Supplied records =>
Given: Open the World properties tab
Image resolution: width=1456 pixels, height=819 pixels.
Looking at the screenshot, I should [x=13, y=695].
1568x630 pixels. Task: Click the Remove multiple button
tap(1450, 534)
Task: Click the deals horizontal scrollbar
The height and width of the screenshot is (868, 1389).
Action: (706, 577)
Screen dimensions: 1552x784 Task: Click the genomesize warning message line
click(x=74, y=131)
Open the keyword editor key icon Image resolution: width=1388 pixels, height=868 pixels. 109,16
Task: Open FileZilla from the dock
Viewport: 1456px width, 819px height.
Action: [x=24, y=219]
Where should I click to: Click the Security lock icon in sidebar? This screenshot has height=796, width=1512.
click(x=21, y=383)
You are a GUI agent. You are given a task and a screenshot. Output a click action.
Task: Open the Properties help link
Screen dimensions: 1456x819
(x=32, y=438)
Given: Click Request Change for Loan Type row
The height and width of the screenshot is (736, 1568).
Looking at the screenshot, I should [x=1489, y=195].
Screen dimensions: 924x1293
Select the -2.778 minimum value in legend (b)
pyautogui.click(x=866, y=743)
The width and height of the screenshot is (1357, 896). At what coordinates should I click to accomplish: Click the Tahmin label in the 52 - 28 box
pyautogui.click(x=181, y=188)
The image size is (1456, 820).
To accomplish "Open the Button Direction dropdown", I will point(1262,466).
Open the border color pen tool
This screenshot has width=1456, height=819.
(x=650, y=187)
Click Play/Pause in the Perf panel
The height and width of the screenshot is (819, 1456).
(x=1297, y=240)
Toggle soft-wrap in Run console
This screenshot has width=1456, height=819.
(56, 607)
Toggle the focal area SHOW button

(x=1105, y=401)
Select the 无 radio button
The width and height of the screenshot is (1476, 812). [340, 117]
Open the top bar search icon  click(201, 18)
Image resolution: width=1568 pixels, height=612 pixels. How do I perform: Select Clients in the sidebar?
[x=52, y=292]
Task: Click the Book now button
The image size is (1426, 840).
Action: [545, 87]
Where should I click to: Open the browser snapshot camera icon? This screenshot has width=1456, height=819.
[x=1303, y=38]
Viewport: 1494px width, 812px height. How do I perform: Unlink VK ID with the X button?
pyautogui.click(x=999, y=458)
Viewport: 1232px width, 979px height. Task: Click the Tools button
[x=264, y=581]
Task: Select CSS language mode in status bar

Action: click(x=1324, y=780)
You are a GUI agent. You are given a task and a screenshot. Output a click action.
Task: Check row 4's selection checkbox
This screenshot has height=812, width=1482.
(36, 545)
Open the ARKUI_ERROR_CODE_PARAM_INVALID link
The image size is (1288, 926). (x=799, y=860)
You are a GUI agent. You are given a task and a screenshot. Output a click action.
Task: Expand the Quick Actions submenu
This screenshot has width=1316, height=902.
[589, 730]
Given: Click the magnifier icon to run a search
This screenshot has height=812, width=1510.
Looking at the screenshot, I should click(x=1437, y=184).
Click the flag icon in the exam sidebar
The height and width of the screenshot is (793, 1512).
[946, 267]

What is needed =>
Copy each line of the preceding material that contains "search".

Result of this exercise =>
Open the top bar search icon  click(201, 18)
Given: Click the magnifier icon to run a search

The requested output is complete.